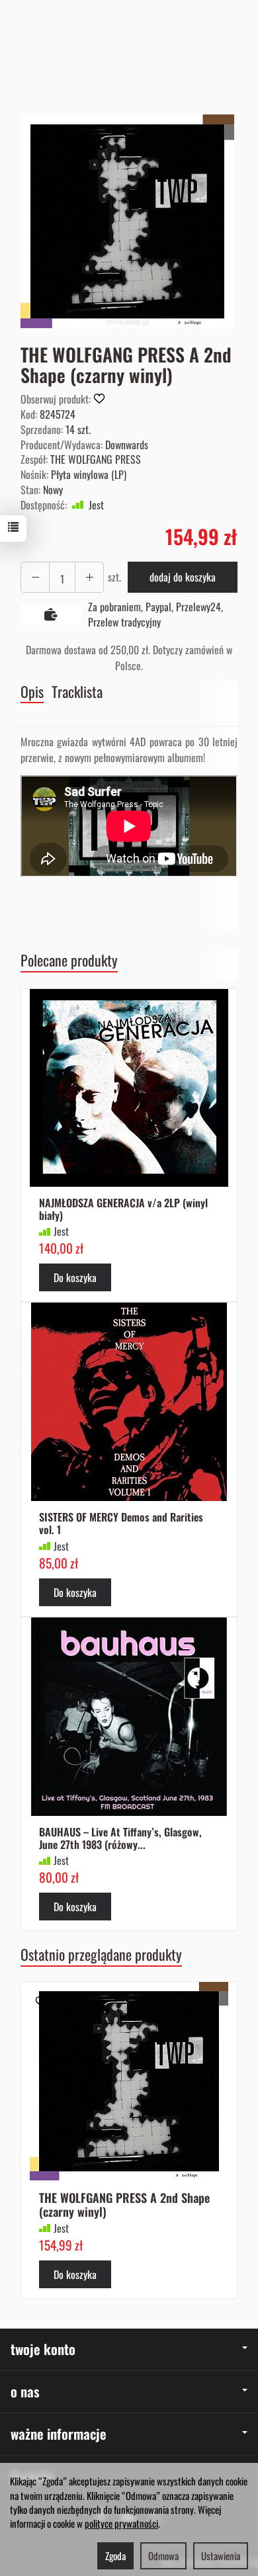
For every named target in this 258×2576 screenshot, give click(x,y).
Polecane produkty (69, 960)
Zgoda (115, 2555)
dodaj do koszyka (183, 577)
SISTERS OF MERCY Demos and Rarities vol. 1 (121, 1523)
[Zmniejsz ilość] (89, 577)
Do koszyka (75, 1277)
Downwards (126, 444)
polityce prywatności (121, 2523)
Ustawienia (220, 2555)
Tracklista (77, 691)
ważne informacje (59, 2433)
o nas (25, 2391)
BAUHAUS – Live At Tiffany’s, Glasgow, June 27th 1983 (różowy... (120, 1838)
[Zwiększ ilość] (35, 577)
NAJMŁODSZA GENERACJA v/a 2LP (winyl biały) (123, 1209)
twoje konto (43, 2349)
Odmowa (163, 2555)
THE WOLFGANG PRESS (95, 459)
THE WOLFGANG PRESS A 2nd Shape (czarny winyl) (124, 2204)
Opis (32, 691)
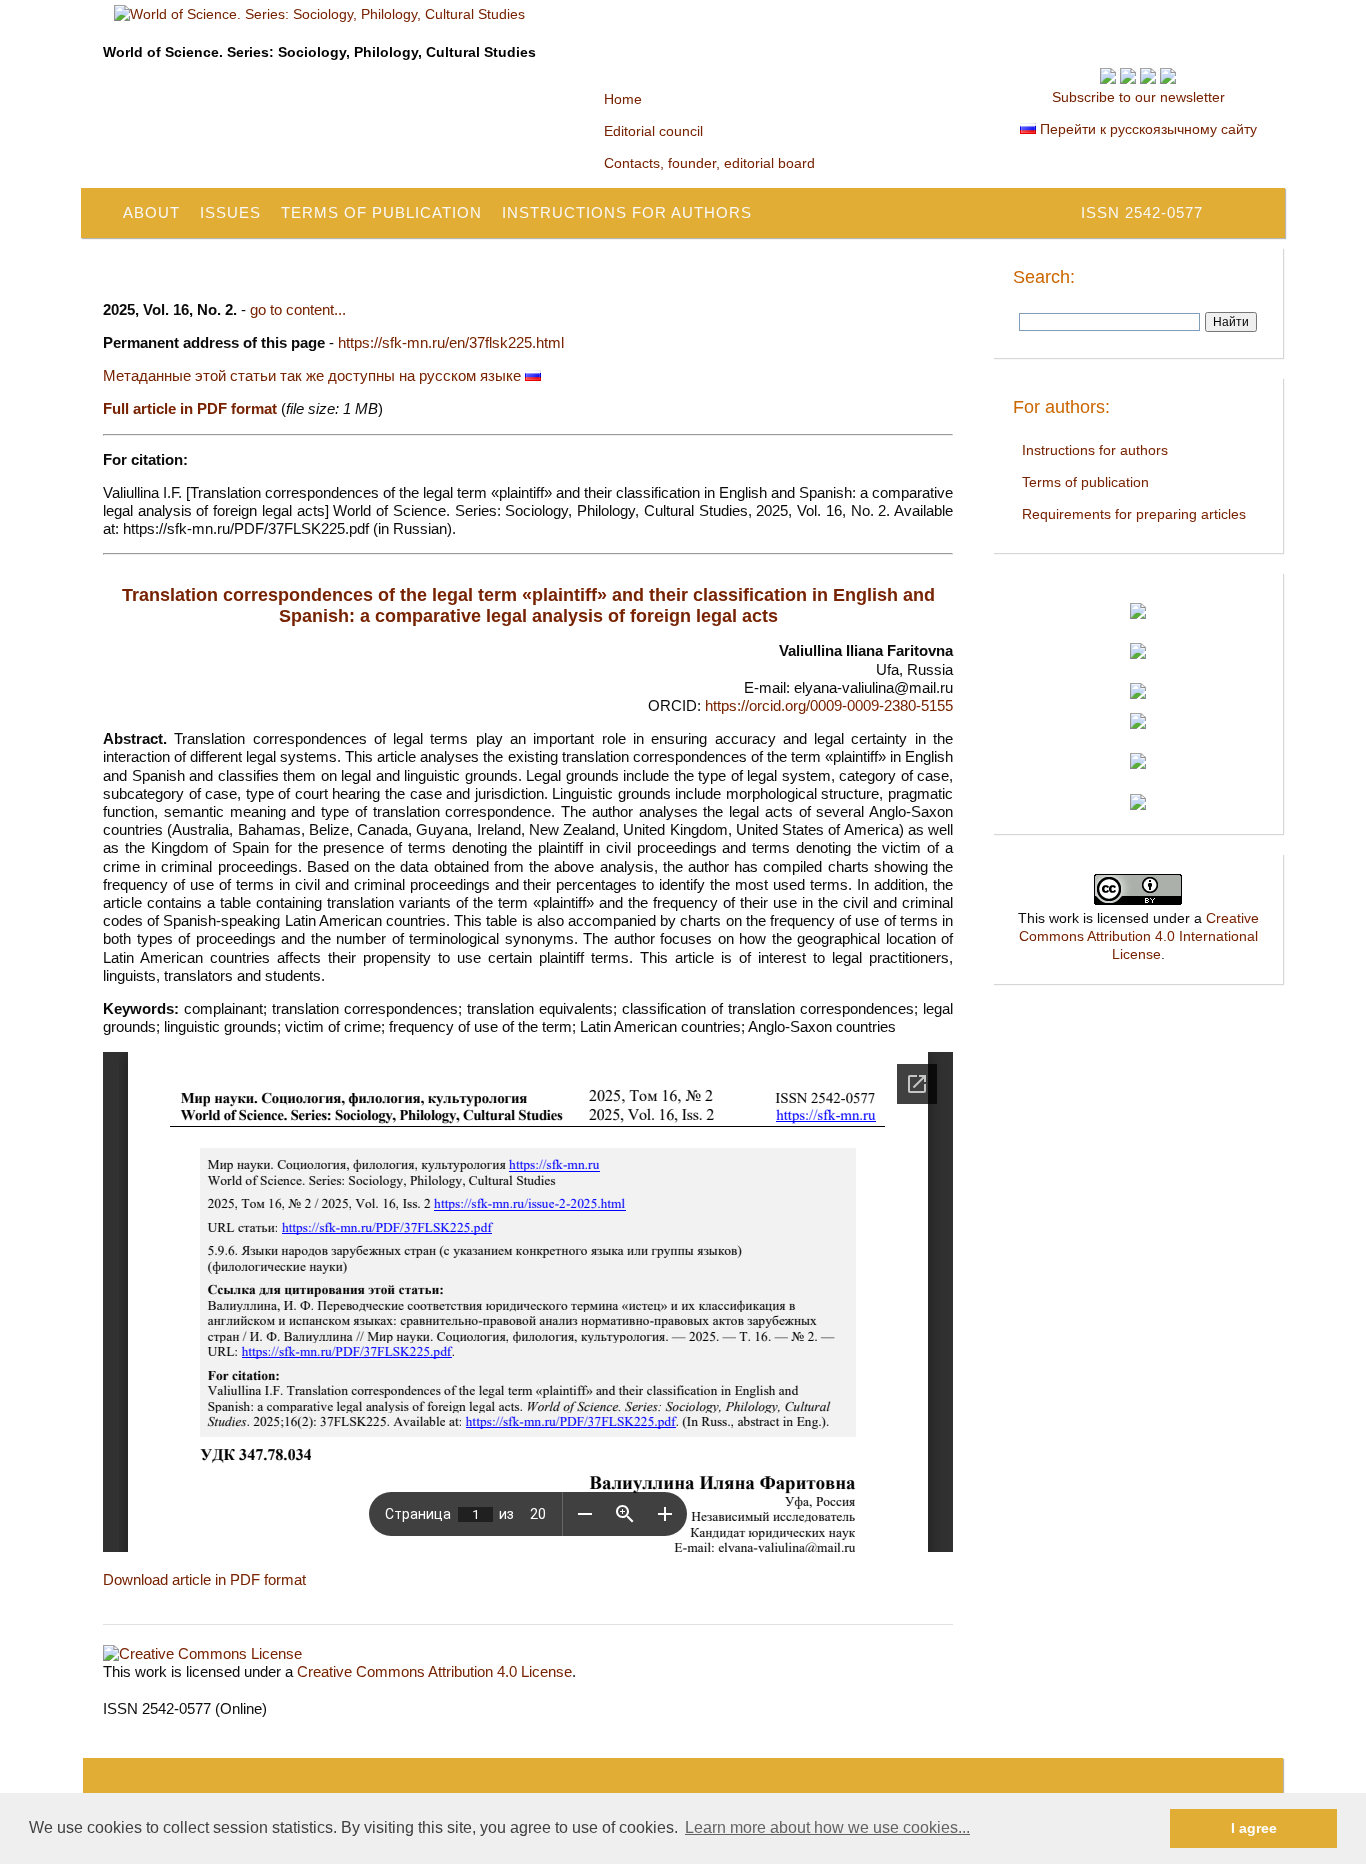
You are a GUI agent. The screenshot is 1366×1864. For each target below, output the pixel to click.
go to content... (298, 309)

- _Exercise objective_
Print the listing verbatim, images excluded.

- _Result of the task_
For every named target in this 258×2576 screenshot, give click(x,y).
Polecane produkty (69, 960)
Zgoda (115, 2555)
dodaj do koszyka (183, 577)
SISTERS OF MERCY Demos and Rarities vol. 1 (121, 1523)
[Zmniejsz ilość] (89, 577)
Do koszyka (75, 1277)
Downwards (126, 444)
polityce prywatności (121, 2523)
Ustawienia (220, 2555)
Tracklista (77, 691)
ważne informacje (59, 2433)
o nas (25, 2391)
BAUHAUS – Live At Tiffany’s, Glasgow, June 27th 1983 (różowy... (120, 1838)
[Zwiększ ilość] (35, 577)
NAJMŁODSZA GENERACJA v/a 2LP (winyl biały) (123, 1209)
twoje konto (43, 2349)
Odmowa (163, 2555)
THE WOLFGANG PRESS (95, 459)
THE WOLFGANG PRESS A 2nd Shape (czarny winyl) (124, 2204)
Opis (32, 691)
You are a GUI agent. The screenshot is 1366×1864. For each target below, output the pixel to click.
go to content... (298, 309)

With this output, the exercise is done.